_WORK TO COMPLETE_
Copy the items below word for word, from the line containing "Where should I" through the line containing "pyautogui.click(x=304, y=771)", and leave the pictures out of your answer.

_DATA ROWS_

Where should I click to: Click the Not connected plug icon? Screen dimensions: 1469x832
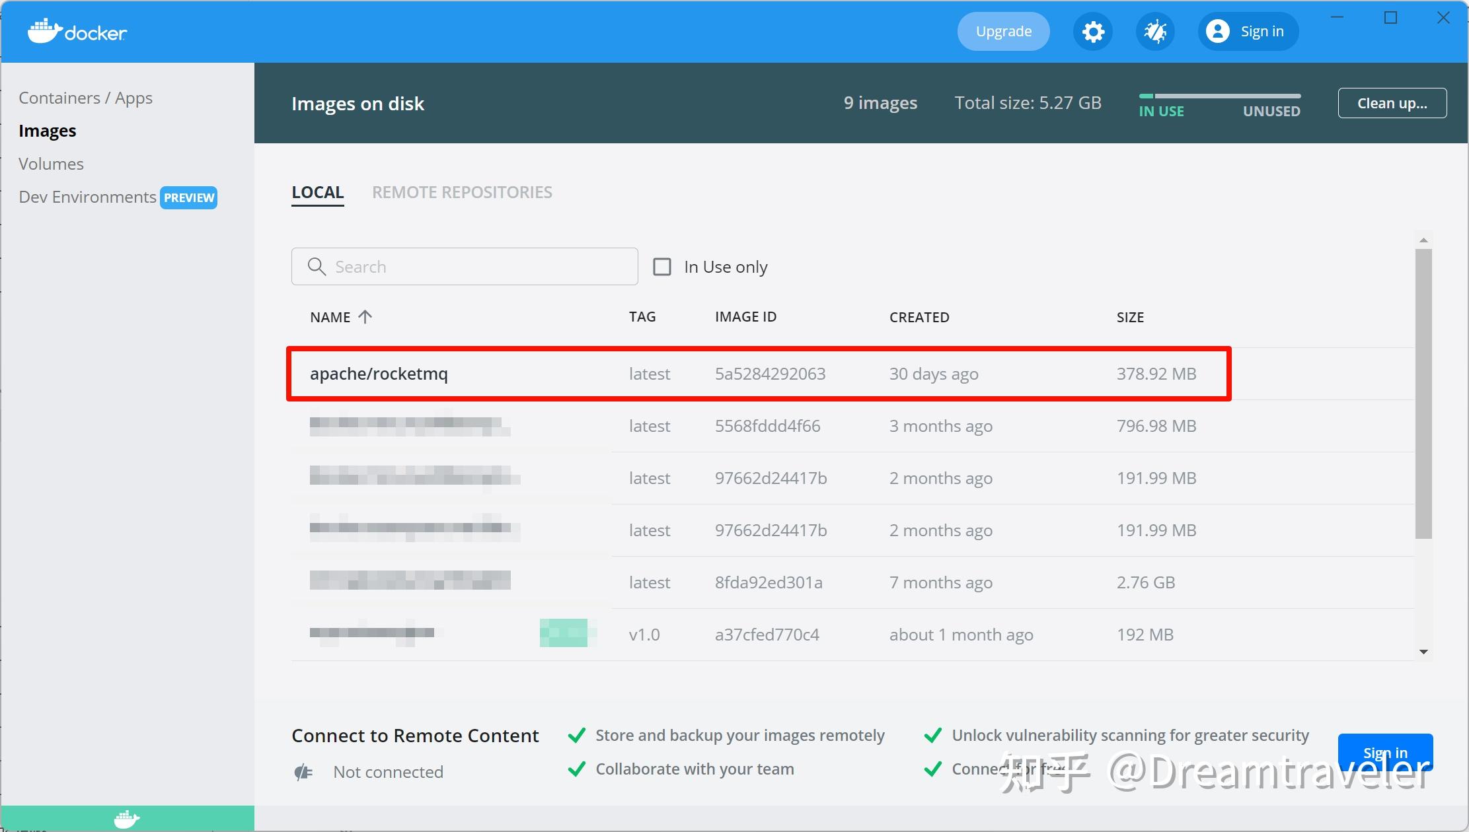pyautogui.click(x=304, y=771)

--

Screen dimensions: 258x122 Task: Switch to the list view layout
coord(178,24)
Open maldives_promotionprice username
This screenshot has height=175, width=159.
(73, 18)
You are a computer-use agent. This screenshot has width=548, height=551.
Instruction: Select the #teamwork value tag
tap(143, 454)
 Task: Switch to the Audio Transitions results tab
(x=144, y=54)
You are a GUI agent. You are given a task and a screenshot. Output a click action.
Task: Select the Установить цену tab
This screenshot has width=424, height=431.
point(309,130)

_ANSWER TO THIS EXERCISE_
Where should I click to: Click the Not connected plug icon? Screen dimensions: 1469x832
pyautogui.click(x=304, y=771)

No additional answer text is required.